Мы на мгновение замираем, пока он, сдавшись, не выдыхает.

– Нет, я переехал сюда, чтобы работать на общественном радио. Или лучше сказать, вернулся. Я вырос здесь, в Белвью.

– Я и не знала, – говорю я. – Я тоже выросла здесь, но была городской девчонкой.

– Завидую, – говорит он. – Мне запрещали выезжать на шоссе до восемнадцати лет.

Я фыркаю.

– Бедняжка из пригорода. – Но меня удивляет то, как естественно течет наша беседа.

– Все мои одногруппники по бакалавриату устроились либо интернет-журналистами, либо редакторами в провинциальные газеты, которые загнутся через пару лет, – продолжает Доминик. – Я попал сюда не случайно. Я поступил в магистратуру, потому что… – Он запинается и чешет в затылке, словно стесняется того, о чем хочет сказать. – Прозвучит нелепо, но знаешь, о чем я всегда мечтал?

– Амбассадор горячих кармашков – не самая популярная профессия, но не позволяй этому себя останавливать.

Он подбирает кусочек салфетки и бросает в меня.

– Я хочу использовать журналистику во благо, поэтому и участвую в расследованиях. Я хочу уничтожать корпорации, которые портят людям жизнь, и лишать идиотов власти.
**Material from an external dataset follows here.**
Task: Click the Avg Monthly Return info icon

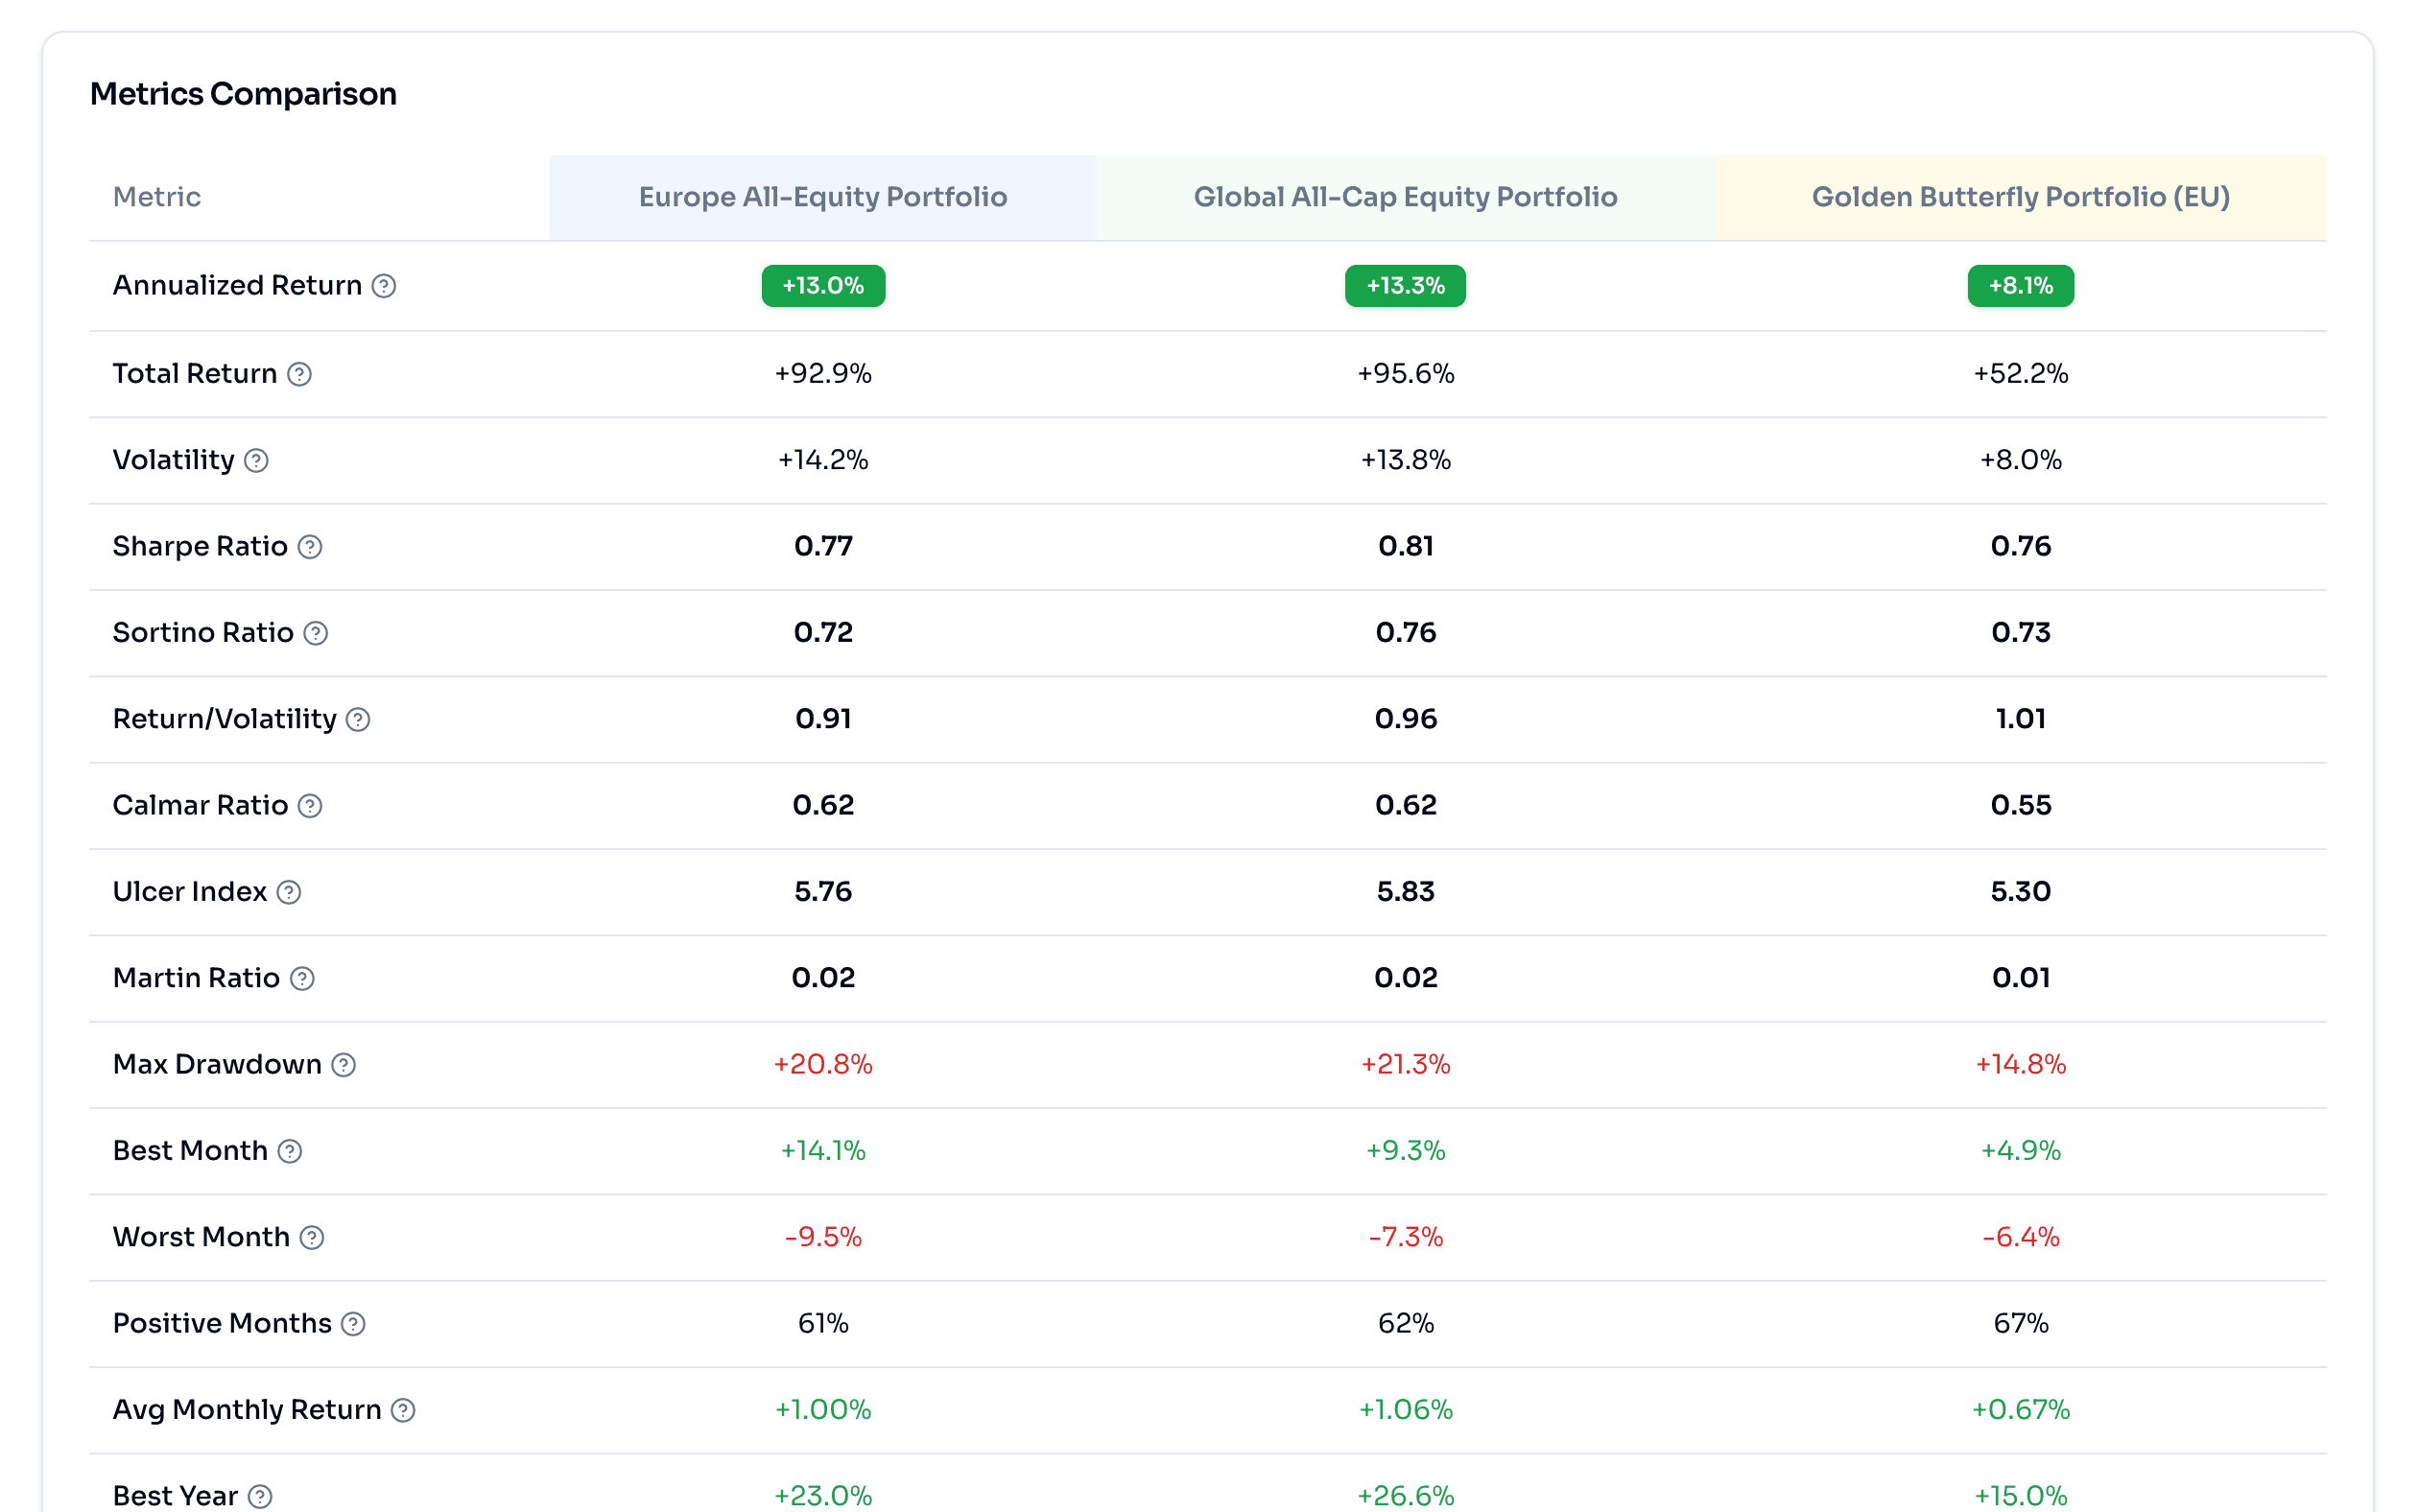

– В этом нет ничего нелепого, – говорю я серьезно. Не понимаю, зачем стыдиться чего-то настолько благородного.

– Это все равно что сказать, что хочешь сделать мир лучше.

– Но разве не все мы этого хотим? Просто каждый делает это по-своему, – говорю я. – Но почему радио?

– Мне нравится напрямую общаться с людьми. Твои слова обретают настоящий вес, когда у них нет визуального сопровождения. Радио очень личное. Ты полностью контролируешь то, как звучишь, и как бы рассказываешь историю одному конкретному человеку.

– Даже если тебя слушают сотни или тысячи людей, – тихо говорю я. – Да. Понимаю. Правда понимаю. Наверное, я думала, тебе просто повезло с этой работой.

Ямочка вновь угрожает появиться.

– Ну, это правда так. А еще я охрененно хорош в ней.